To him that overcometh will I grant to sit with me in my throne, even as I also overcame, and am set down with my Father in His throne.—Revelation. 3:21.

The human mind fully recognizes that anything worth possessing must of necessity be gained through sacrifice. And it has become a proverb, that that which costs little is valued as little. Our subject is overcoming, or denying as we express it in Christian Science, and we use the word in the sense of subduing, or vanquishing. The inevitable necessity for overcoming is indelibly stamped in the web and woof of mortal existence. Did you ever think of the little child, when its habits of observation are awakening and its faculty of associating its ideas in orderly sequence as cause and effect, are beginning to unfold? He does not know right from wrong. Everything becomes an education. Thus with us, as with the little child, the conflict with the world and its beliefs begins, and must be overcome, and with a fixed, definite purpose to fathom the heights and depths of all the resources within the scope of human knowledge, the days stretch into years. The scholar says, "At last I have conquered.

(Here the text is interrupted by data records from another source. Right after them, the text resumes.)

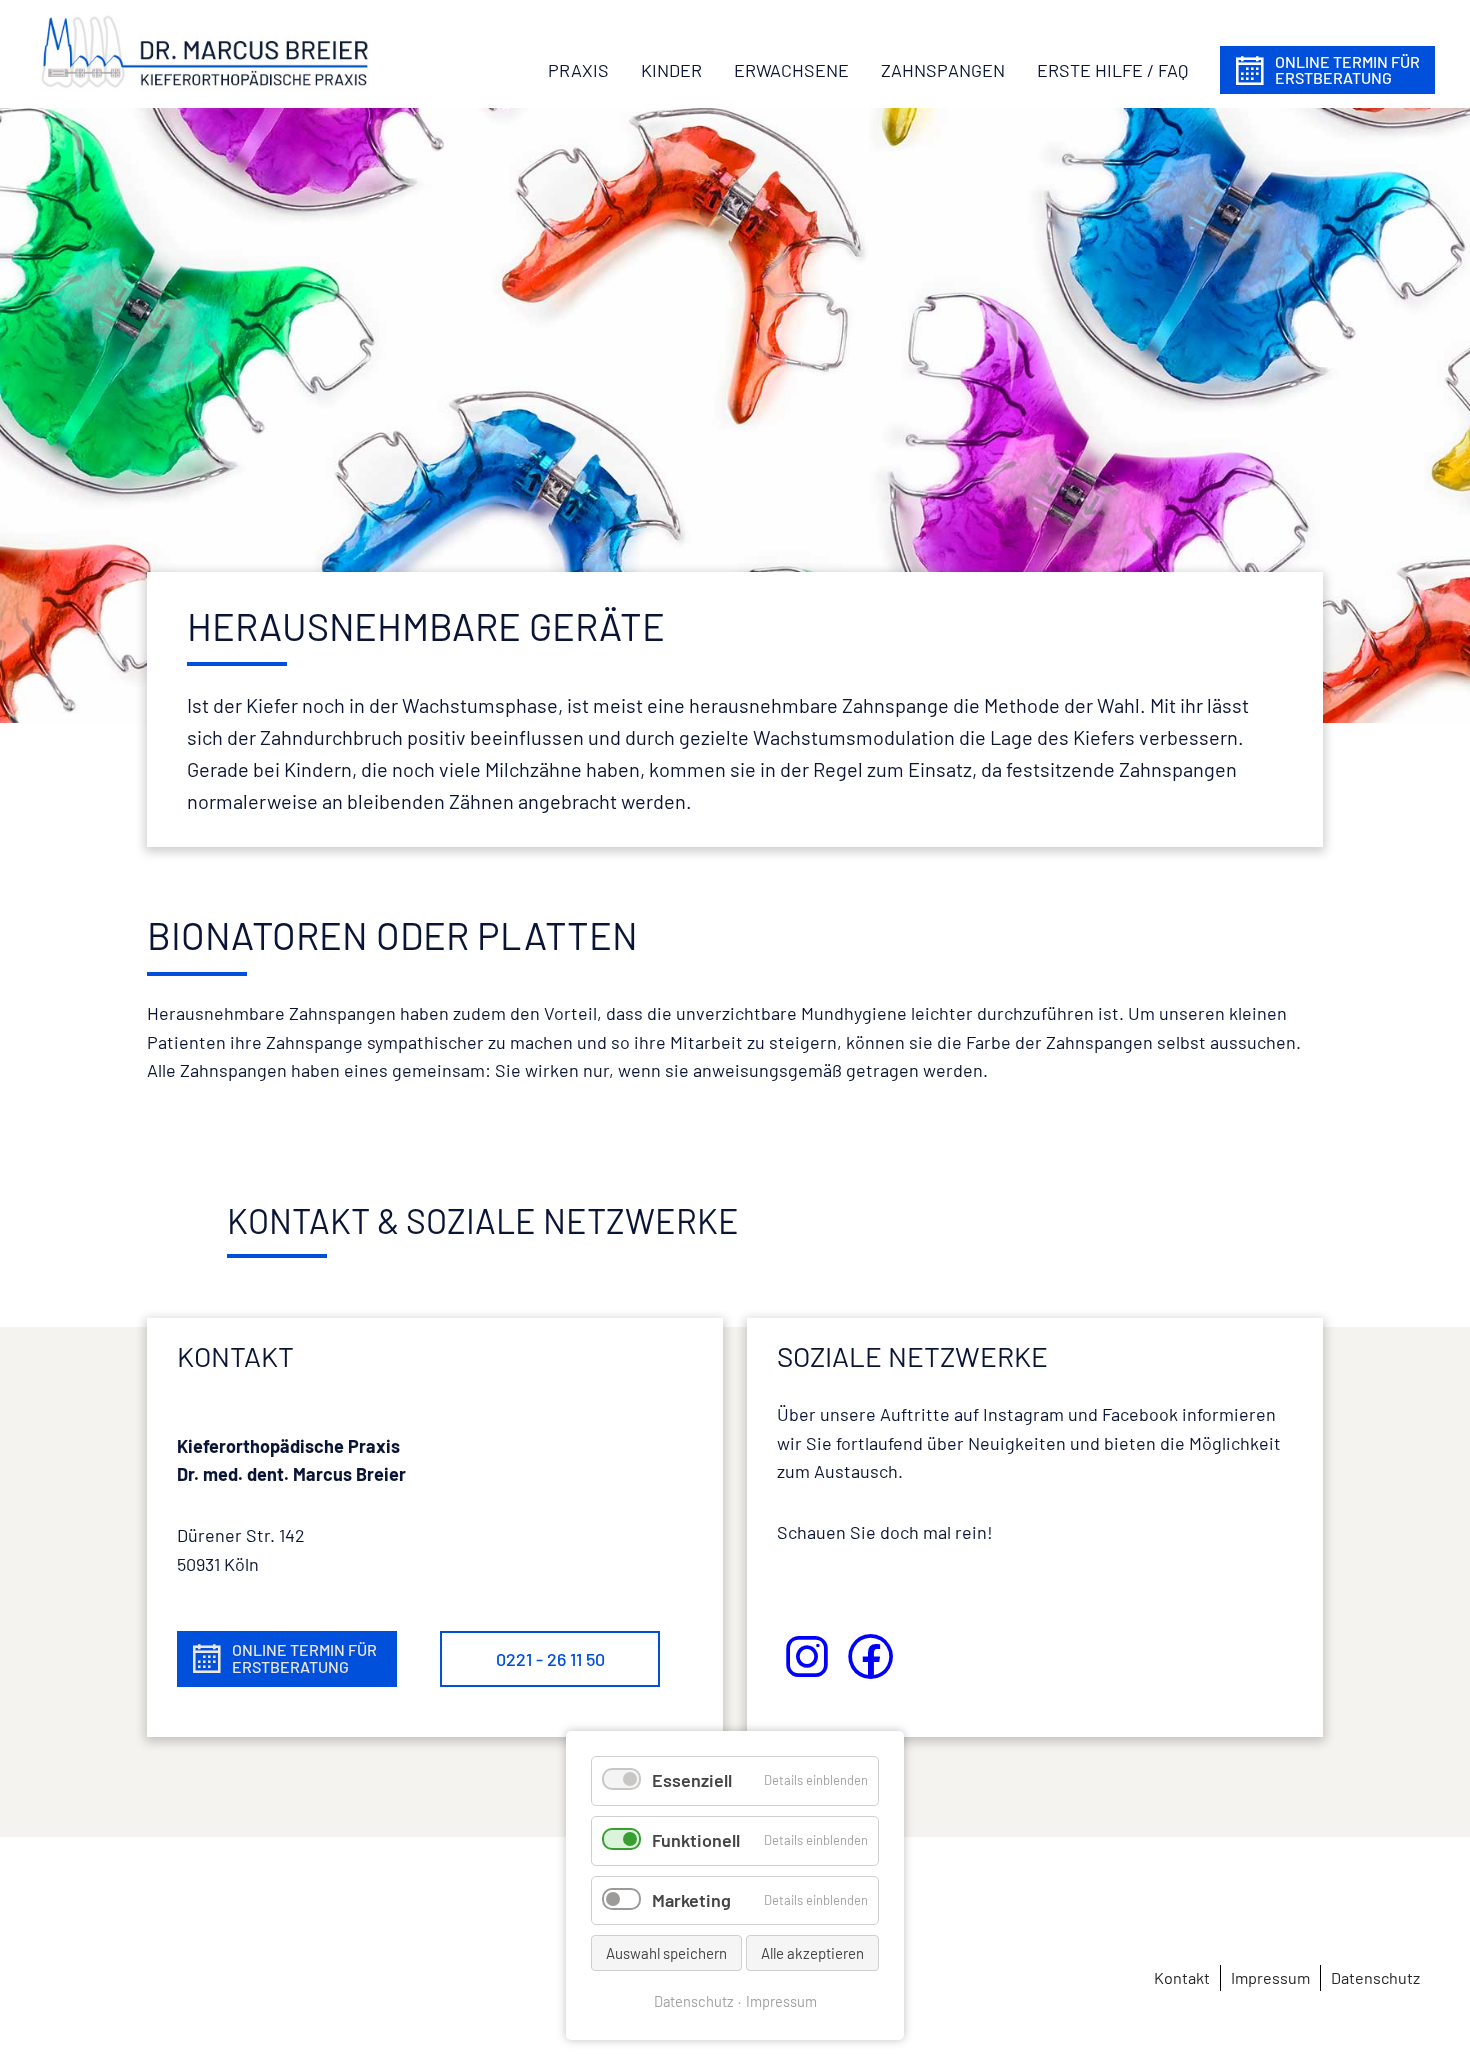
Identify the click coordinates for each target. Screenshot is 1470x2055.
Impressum (781, 2001)
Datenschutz (694, 2001)
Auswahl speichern (666, 1953)
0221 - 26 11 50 (550, 1659)
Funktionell (696, 1840)
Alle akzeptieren (812, 1953)
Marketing (691, 1900)
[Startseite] (205, 50)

I am accounted master of natural science." The poor boy who sets out to conquer poverty, says, after years of combating, competition, and following the monopolies, "I have overcome poverty, and through the path of strict economy, I am at last a millionaire." The patient, persistent boy at last wins renown as a statesman. Ask the scholar, the millionaire, the statesman, if their laurels were easily gained, and they will tell you of years of undivided effort, of patience and perseverance in the midst of defeat, never losing sight of the one crowning ideal, whether scholarship, riches, or statesmanship. No man or woman can rise in the scale of development from any plane of thought, who has no plans, no fixed purpose, but simply drifts in the tide of mortal opinions. The lesson of overcoming, rising superior to the obstacles that prevent the consummation of these ideas and purposes, is the basis of all the activities called commerce, art, invention: and our civilization and faith are the motive power for the achievement of these results. From things visible, we learn of the invisible, and so we perceive the meaning and demands of that which our subject would teach.

What is the primal thought in the human mind in overcoming? Is it not for self? And the human will-power, which is always selfish, takes to itself all credit. The promise of our text is utterly devoid of meaning to one who looks from this basis of action. Whatever may seem to be gained from conflict with the world, using the worldly weapon of self-will, is fleeting and unstable, and will surely come to naught.